The problem, however, is that rehabilitation - the concept as well as the practice - in most countries is still heavily rooted in a medical model, were bodily (and mental) functioning is seen as the presupposition for participation and self determination. It is still medical diagnoses that serve as eligibility criteria for rehabilitation services, which keeps the medical professions at the top of the rehabilitation hierarchy.

But what we should have learned by now is that it is not the impairment that first and foremost limits people's participation in society, but the way in which the society is organized. When a child goes to a special school, it is not because the child has an intellectual impairment, but because the community school does not welcome children with intellectual impairment. When a man in a wheelchair cannot enter the bus, it is not because he uses a wheelchair, but because the bus is inaccessible. That is not to say that medical services or other forms of therapy and treatment are of no importance to people with impairments. What we say is that it is not always important, and it is seldom sufficient to secure people equal opportunity to participation. Some times it is not even relevant at all.

Rehabilitation for the 21st Century?
The scope of services and measures that people with impairments need to obtain the same opportunities as others regarding participation in society, will differ from person to person. And if the aim of rehabilitation is equal opportunities to participation, it must contain whatever necessary to assist people to obtain just that. This means that rehabilitation cannot have a definite content. Rehabilitation can neither be a professional nor an institutional practice. It is not some specific services that are rehabilitation, because services cannot in themselves comprise rehabilitation. Instead services and measures become rehabilitation when they form a necessary part of a purposeful strategy to assist a person's effort to achieve his or her own defined goals. Thus, rehabilitation in this meaning could never be a standardized activity and will have to be constituted or defined again and again in accordance with the individual person's own goals and needs. Rehabilitation is whatever it takes to support and fulfill these goals.

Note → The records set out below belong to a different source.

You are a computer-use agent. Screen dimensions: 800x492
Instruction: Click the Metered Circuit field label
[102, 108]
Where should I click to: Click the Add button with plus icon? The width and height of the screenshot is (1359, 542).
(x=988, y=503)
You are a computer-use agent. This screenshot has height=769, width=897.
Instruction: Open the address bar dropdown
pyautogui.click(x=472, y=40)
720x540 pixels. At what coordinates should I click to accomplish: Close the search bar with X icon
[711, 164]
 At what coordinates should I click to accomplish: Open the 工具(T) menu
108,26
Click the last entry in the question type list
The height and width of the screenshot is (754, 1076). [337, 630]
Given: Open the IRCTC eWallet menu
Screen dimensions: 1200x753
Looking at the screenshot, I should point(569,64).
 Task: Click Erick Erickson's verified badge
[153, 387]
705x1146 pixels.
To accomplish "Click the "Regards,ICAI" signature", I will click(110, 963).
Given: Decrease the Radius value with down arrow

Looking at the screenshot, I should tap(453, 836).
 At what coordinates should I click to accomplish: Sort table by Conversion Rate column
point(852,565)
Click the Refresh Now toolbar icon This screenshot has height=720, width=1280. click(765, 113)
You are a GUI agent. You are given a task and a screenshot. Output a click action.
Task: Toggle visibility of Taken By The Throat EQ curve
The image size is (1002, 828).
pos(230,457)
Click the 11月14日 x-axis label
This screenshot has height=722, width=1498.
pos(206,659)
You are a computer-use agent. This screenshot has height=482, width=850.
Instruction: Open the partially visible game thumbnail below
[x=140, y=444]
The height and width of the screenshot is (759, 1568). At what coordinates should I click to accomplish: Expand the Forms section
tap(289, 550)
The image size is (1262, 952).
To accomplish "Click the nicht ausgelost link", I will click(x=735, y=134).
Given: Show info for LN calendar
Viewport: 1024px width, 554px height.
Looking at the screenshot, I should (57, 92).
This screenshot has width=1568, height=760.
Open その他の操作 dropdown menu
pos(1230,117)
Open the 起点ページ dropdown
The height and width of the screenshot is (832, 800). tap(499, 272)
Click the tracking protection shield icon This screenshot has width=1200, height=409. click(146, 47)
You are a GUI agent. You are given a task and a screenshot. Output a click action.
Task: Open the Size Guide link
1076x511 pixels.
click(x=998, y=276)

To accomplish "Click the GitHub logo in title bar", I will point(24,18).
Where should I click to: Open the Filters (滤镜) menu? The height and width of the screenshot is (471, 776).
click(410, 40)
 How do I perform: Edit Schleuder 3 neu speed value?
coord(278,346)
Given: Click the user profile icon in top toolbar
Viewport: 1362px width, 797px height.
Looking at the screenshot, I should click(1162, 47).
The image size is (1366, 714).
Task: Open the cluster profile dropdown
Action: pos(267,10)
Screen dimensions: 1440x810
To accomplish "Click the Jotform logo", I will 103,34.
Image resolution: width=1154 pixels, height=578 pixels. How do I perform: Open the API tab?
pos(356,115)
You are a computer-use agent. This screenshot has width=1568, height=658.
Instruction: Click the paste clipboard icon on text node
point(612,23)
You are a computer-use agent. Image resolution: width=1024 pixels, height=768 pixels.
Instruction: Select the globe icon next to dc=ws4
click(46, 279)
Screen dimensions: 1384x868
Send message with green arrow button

This is, as we see it, the necessary consequence of shifting the aim of rehabilitation from the improvement of bodily functions, to participation and the equalization of opportunities. The question is how this will affect the professional enthusiasm that rehabilitation currently enjoys. Some of the health and medical professions might feel their exceptional position somewhat threatened. However, this conception of rehabilitation does not imply a power shift between professions, but between the service system and the user. It is the needs and preferences of the user that define the content of rehabilitation. And that should, according to the health and medical professions own stated values, make it easier to accept?

Nevertheless, if rehabilitation does have a future, the question should no longer be which profession that is most important, or represent the best or most relevant perspective. The question should now be how to organize services and practices in accordance with this understanding - a practice that respond to person's individual needs and preferences, and facilitate a true interdisciplinary assistance to peoples own endeavor. The final question is whether rehabilitation as a concept will survive such a shift in perspective. But if not, we must save the perspective, not the concept.